◆ **Data items**

- - -

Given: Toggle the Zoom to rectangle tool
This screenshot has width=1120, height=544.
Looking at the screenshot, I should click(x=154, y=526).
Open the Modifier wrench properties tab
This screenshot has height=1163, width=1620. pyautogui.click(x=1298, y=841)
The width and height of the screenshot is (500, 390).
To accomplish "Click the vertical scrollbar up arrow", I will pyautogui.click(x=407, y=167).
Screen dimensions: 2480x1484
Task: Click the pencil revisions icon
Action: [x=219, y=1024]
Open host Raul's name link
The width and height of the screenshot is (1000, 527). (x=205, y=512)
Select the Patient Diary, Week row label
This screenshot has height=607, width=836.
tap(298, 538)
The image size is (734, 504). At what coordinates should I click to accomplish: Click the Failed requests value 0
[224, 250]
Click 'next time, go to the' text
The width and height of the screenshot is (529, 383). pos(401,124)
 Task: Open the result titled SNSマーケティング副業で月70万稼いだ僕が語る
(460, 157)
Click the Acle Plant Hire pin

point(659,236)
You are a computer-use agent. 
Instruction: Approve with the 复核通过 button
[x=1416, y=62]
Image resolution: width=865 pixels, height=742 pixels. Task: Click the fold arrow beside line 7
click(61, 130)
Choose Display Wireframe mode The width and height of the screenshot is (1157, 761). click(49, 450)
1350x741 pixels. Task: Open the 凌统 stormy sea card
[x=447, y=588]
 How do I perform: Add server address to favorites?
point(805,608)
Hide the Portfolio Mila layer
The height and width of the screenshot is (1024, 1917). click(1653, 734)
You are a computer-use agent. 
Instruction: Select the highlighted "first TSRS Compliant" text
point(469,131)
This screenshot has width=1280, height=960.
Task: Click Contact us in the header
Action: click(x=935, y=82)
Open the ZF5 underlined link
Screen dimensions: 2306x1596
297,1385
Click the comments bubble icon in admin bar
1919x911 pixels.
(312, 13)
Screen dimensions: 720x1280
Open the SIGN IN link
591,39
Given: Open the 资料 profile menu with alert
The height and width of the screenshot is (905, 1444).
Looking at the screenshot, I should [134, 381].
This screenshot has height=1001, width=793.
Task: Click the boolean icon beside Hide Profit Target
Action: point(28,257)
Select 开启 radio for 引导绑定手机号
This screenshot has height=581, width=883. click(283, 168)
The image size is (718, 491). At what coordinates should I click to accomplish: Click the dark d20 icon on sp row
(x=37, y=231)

- - -

◆ **TASK BRIEF**
Copy the lines from the start of the data verbatim, stopping after the line containing "The width and height of the screenshot is (500, 390).".

◆ **RESULT OF THE EXERCISE**
Given: Toggle the Zoom to rectangle tool
This screenshot has width=1120, height=544.
Looking at the screenshot, I should click(x=154, y=526).
Open the Modifier wrench properties tab
This screenshot has height=1163, width=1620. pyautogui.click(x=1298, y=841)
The width and height of the screenshot is (500, 390).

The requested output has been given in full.